Amazon’s fulfillment centers stock popular items, and employees pick, pack, and ship them to customers. The Seattle-based online retail giant has more than 80 fulfillment centers located throughout North America.
Layton Construction Co., of Sandy, Utah, recently was named construction manager/general contractor for Project Rose. Layton Construction also is the contractor on a $250 million regional Amazon fulfillment center under construction in Salt Lake City, which is expected to open with 1,500 employees, according to that city’s website.
In Spokane, Layton Construction was the general contractor on the $6 million, 50,000-square-foot Larry H. Miller Downtown Toyota Dealership project, at 1128 W. Third, and the $3 million, 40,800-square-foot Larry H. Miller Downtown Honda dealership, at 1208 W. Third.
The latest design plans attached to the environmental document show Project Rose will include a primary structure with four levels totaling more than 2.6 million square feet of floor space, including an attached single-story, 40,000-square foot office area. The ground floor of the main fulfillment center is described as a 639,000-square-foot process level, and levels two, three, and four are described as robotic storage platforms.
The building will be 68 feet tall with the highest point above grade at 76 feet, plans show.
The 79-acre project site will include a parking lot with 1,876 employee and visitor parking spaces, and 309 spaces for truck parking, plans show.
Project Rose is projected to generate 4,756 typical weekday trips with 2,684 peak hour trips in the afternoon, according to a traffic impact analysis.
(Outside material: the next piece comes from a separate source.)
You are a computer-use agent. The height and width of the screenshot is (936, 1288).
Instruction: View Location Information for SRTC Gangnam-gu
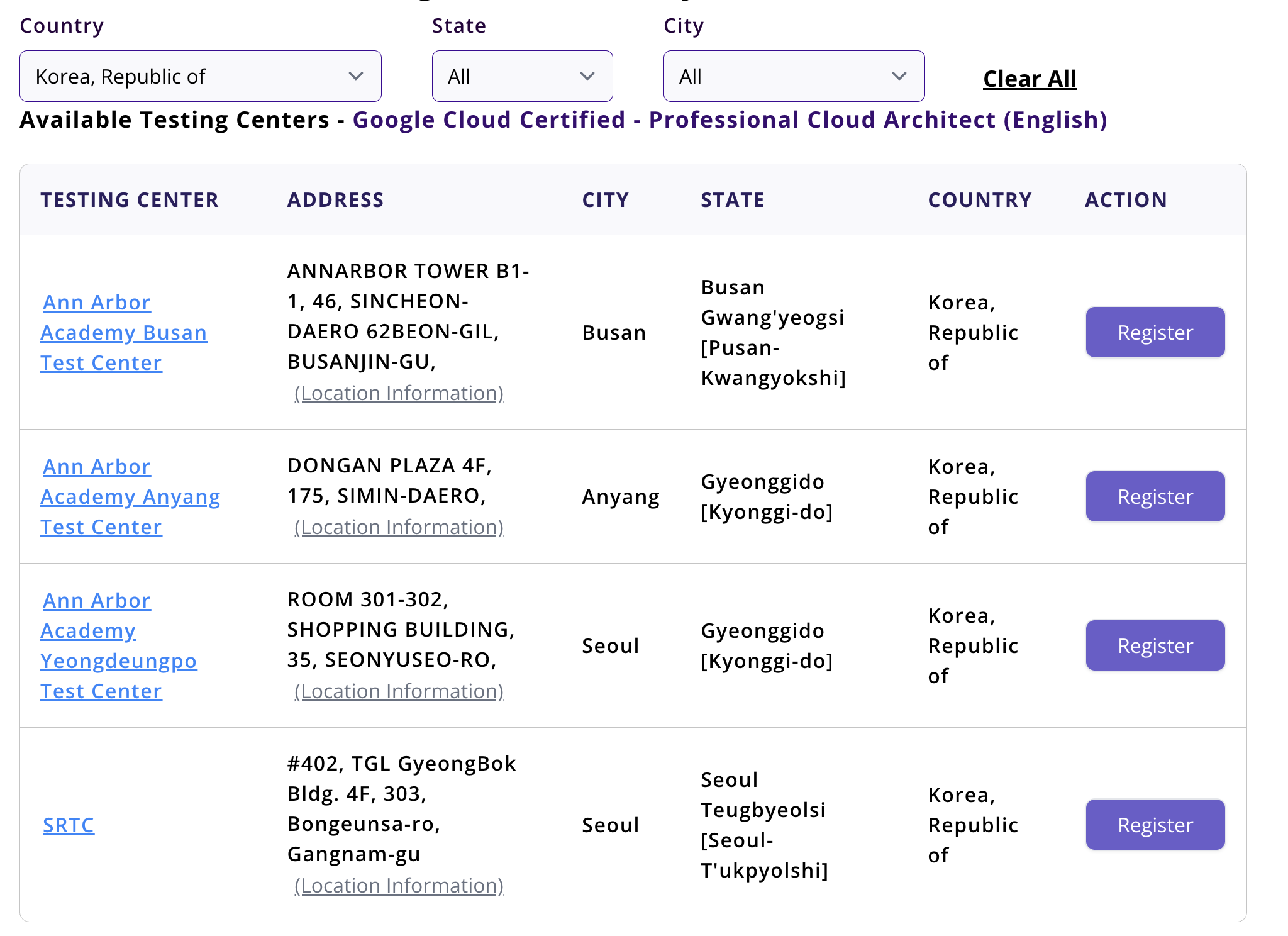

During the peak seasonal employment anticipated in November and December, the fulfillment center will generate up to 6,245 weekday trips with peak hour trips totaling 2,684.
The traffic impact analysis was conducted by Helena, Mont.-based Morrison Maierle Inc., which has a Spokane office.
The analysis estimates 214 to 347 heavy trucks are anticipated throughout a typical weekday. Most trucks—60 to 70 percent—would approach and depart via the Medical Lake Interchange, which provides the nearest access to Interstate 90. The remaining 30 to 40 percent, most of which would be parcel services, such as Fed-Ex, United Parcel Service, and the U.S. Postal Service, would travel to and from the center via Geiger Boulevard and Flightline Boulevard to the east.
The grading permit and environmental review applications were submitted by T.C. Pursuit Services Inc., on behalf of the Portland, Ore. office of real estate development company Trammell Crow Co., of Portland, which recently developed an Amazon Fulfillment Center in Troutdale, Ore.
Steve Sieber, the Project Rose contact listed for T.C. Pursuit Services, says, “We don’t talk about projects at this point in development. We’re excited to be working in Spokane, though.”
Coffman Engineers Inc., GeoEngineers Inc., and J-U-B Engineers Inc., all of which have Spokane offices, also are providing services for the project.